[[ THE RECORDS, beginning ]]
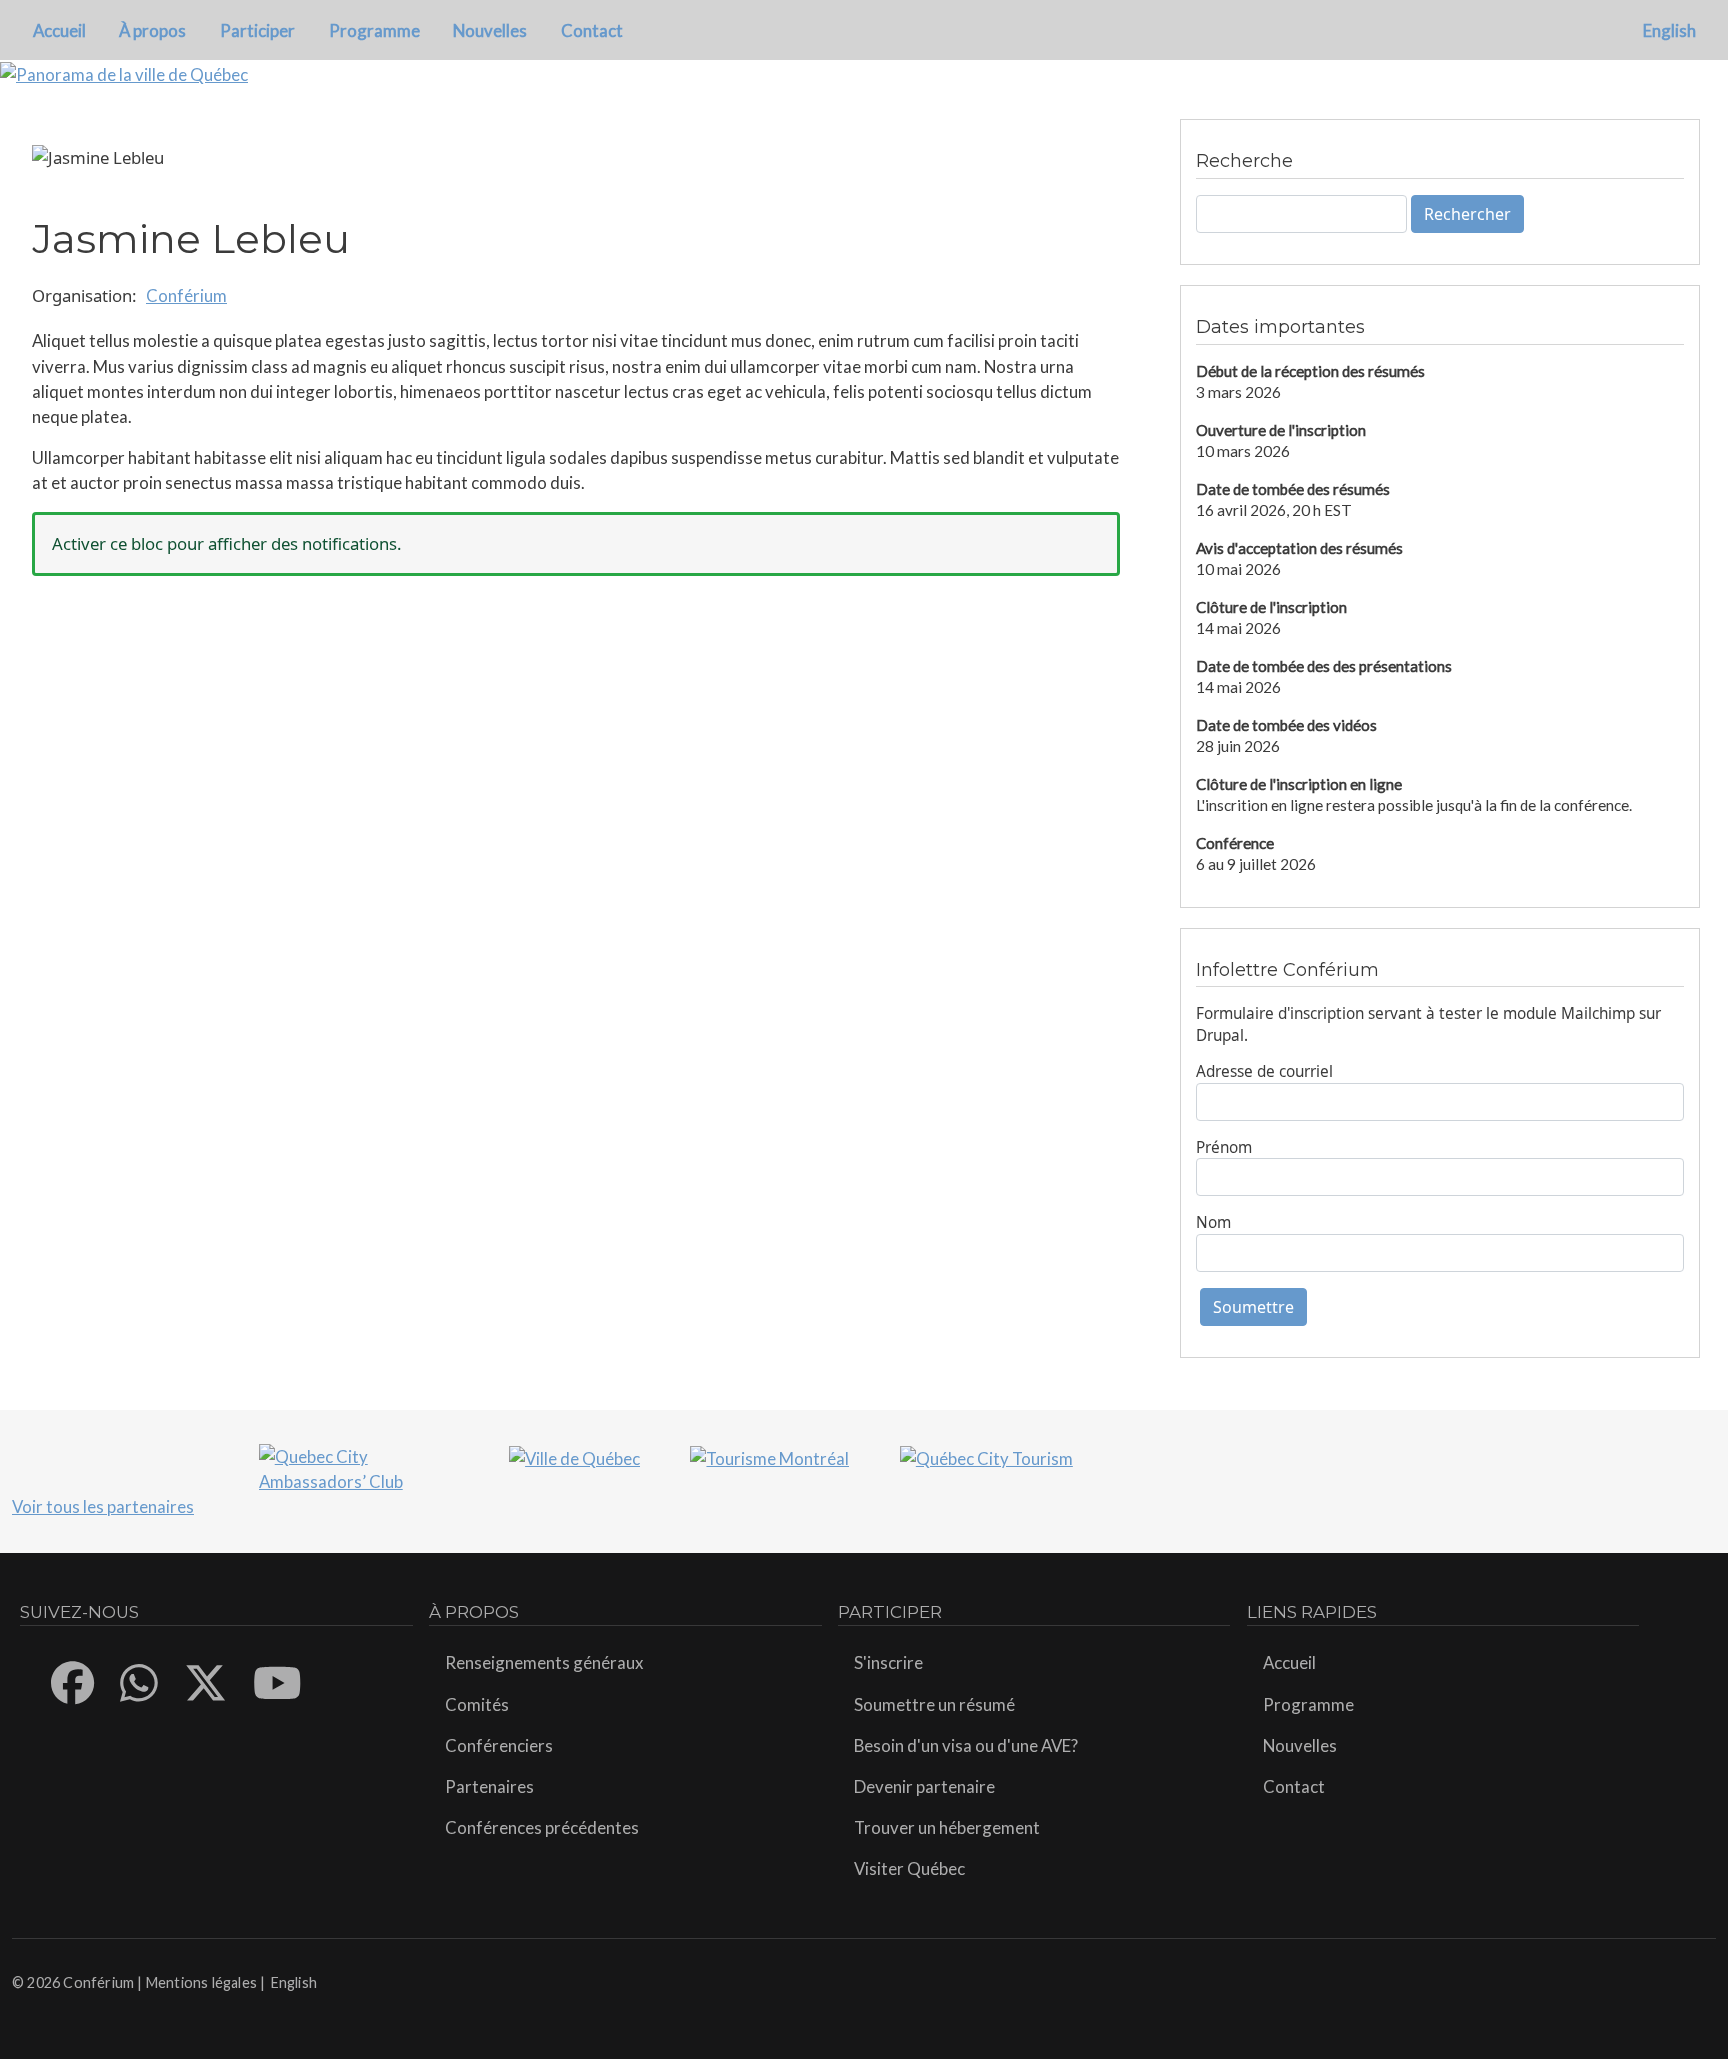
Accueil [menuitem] (59, 30)
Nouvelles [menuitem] (490, 30)
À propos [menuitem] (152, 30)
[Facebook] (73, 1682)
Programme (1308, 1704)
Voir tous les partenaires (103, 1506)
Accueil (1289, 1662)
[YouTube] (278, 1682)
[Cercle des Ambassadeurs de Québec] (359, 1466)
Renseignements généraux (544, 1662)
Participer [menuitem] (257, 30)
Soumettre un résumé (934, 1704)
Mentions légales (201, 1982)
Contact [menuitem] (592, 30)
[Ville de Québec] (574, 1456)
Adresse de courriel (1264, 1071)
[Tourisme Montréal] (769, 1456)
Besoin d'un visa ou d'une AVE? (966, 1745)
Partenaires (489, 1786)
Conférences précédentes (542, 1827)
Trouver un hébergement (947, 1827)
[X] (206, 1682)
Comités (477, 1704)
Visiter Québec (909, 1868)
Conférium (186, 295)
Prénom (1224, 1147)
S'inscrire (888, 1662)
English (1669, 30)
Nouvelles (1300, 1745)
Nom (1213, 1222)
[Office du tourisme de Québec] (986, 1456)
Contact (1294, 1786)
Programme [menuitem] (374, 30)
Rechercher (1467, 214)
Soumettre (1253, 1307)
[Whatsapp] (140, 1682)
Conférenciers (499, 1745)
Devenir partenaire (924, 1786)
[[ THE RECORDS, end ]]
*ASSIGNED TASK*: Each line from the one containing "S'inscrire (888, 1662)" through the last line of the material must be restated word for word, with no other text.

*RESULT*:
S'inscrire (888, 1662)
English (1669, 30)
Nouvelles (1300, 1745)
Nom (1213, 1222)
[Office du tourisme de Québec] (986, 1456)
Contact (1294, 1786)
Programme [menuitem] (374, 30)
Rechercher (1467, 214)
Soumettre (1253, 1307)
[Whatsapp] (140, 1682)
Conférenciers (499, 1745)
Devenir partenaire (924, 1786)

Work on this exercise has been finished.